ELK means ElasticSearch + Logstash + Kibana. These products could provide a convenient way to analyze all kinds of logs.

This post record the way I use them. Here is the versions in my environment.

  • ElasticSearch 1.6.0
  • Logstash 1.5.3
  • Kibana 4.1.1

ElasticSearch Config

Here is an checklist for ElasticSearch optimization

Following is the configuration for ElasticSearch’s template.
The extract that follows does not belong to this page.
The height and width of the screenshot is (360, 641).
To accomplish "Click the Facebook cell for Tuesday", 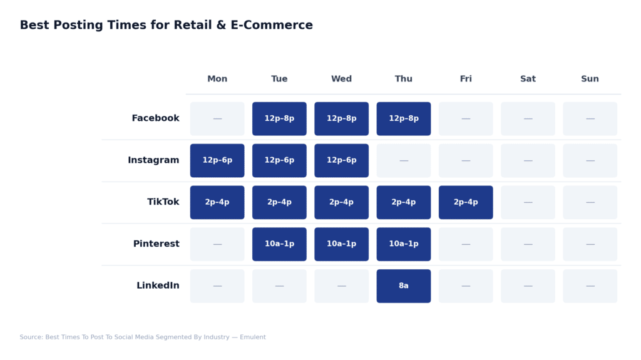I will click(x=279, y=119).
Run curl -XPOST http://localhost:9200/_template/logstash -d '%FOLLOWING_JSON_CONTENT%' to create a index template.

{
  "order": 0,
  "template": "logstash-*",
  "settings": {
    "index.refresh_interval": "5s"
  },
  "mappings": {
    "_default_": {
      "dynamic_templates": [
        {
          "message_field": {
            "mapping": {
              "index": "not_analyzed",
              "type": "string",
              "doc_values": true
            },
            "match_mapping_type": "string",
            "match": "message"
          }
        },
        {
          "string_fields": {
            "mapping": {
              "index": "not_analyzed",
              "type": "string",
              "doc_values": true
            },
            "match_mapping_type": "string",
            "match": "*"
          }
        },
        {
          "long_fields": {
            "mapping": {
              "index": "not_analyzed",
              "type": "long",
              "doc_values": true
            },
            "match_mapping_type": "long",
            "match": "*"
          }
        },
        {
          "double_fields": {
            "mapping": {
              "index": "not_analyzed",
              "type": "double",
              "doc_values": true
            },
            "match_mapping_type": "double",
            "match": "*"
          }
        },
        {
          "object_fields": {
            "mapping": {
              "index": "not_analyzed",
              "type": "object",
              "doc_values": true
            },
            "match_mapping_type": "object",
            "match": "*"
          }
        }
      ],
      "_all": {
        "omit_norms": true,
        "enabled": true
      },
      "_source": {
        "compress": true
      },
      "properties": {
        "geoip": {
          "dynamic": true,
          "type": "object",
          "properties": {
            "location": {
              "type": "geo_point"
            }
          }
        },
        "@version": {
          "index": "not_analyzed",
          "type": "string"
        }
      }
    }
  },
  "aliases": {}
}

Logstash config

Following is an example configuration for our nginx logs.

input {
    file {
        path => "/data/logs/nginx/access.log"
        start_position => "beginning"
    }
#    stdin{}
}
filter {
    grok {
        match => { "message" => "%{HOSTNAME:requestHost} - %{IPV4:requestIp} - %{NOTSPACE:requestRemoteUser} \[%{HTTPDATE:requestHttpDate}\] %{QS:requestUrl} %{NUMBER:requestHttpStatus:int} %{NUMBER:requestBodySentBytes:int} %{QS:requestHttpReferer} %{QS:requestHttpUserAgent} %{QS:requestHttpXForwaredFor} \"%{NUMBER:requestTime:float}\""}
    }
    date {
        match => ["requestHttpDate", "dd/MMM/yyyy:HH:mm:ss Z"]
    }
    ### extract key/value pairs from url.
    kv {
        source => "requestUrl"
        field_split => "&? "
        trimkey => "_"
        trim => " "
    }
    mutate {
        convert => {
            "launch" => "integer"
            "screenDpi" => "float"
            "screenWidth" => "integer"
            "screenHeight" => "integer"
            "longitude" => "float"
            "latitude" => "float"
        }
    }
    urldecode {
        all_fields => true
    }
    output {
        elasticsearch {
            protocol => "transport"
            cluster => "mc-es-ai"
            index => "logstash-busybox-%{+MM.dd}"
            host => ["xxx"]
        }
#        stdout {
#            codec => "json"
#        }
    }
}

Performance Enhancement

We could enhance the performance by changing some of the properties in template.

index.store.type: mmapfs
indices.memory.index_buffer_size: 30%
index.translog.flush_threshold_ops: 50000
refresh_interval: 1m

Changing some of the properties in cluster settings could boost the performance too.

PUT /_cluster/settings
{
    "persistent" : {
        "indices.store.throttle.max_bytes_per_sec" : "100mb"
    }
}
If you are doing a bulk import and don’t care about search at all, you can disable merge throttling entirely. This will allow indexing to run as fast as your disks will allow:

PUT /_cluster/settings
{
    "transient" : {
        "indices.store.throttle.type" : "none"
    }
}
Setting the throttle type to none disables merge throttling entirely. When you are done importing, set it back to merge to reenable throttling.

PUT /_cluster/settings
{
    "persistent" : {
        "threadpool.index.type" : "fixed"
        "threadpool.index.queue_size": 1000
    }
}
Setting the index threadpool queue size larger. The default queue size is 200.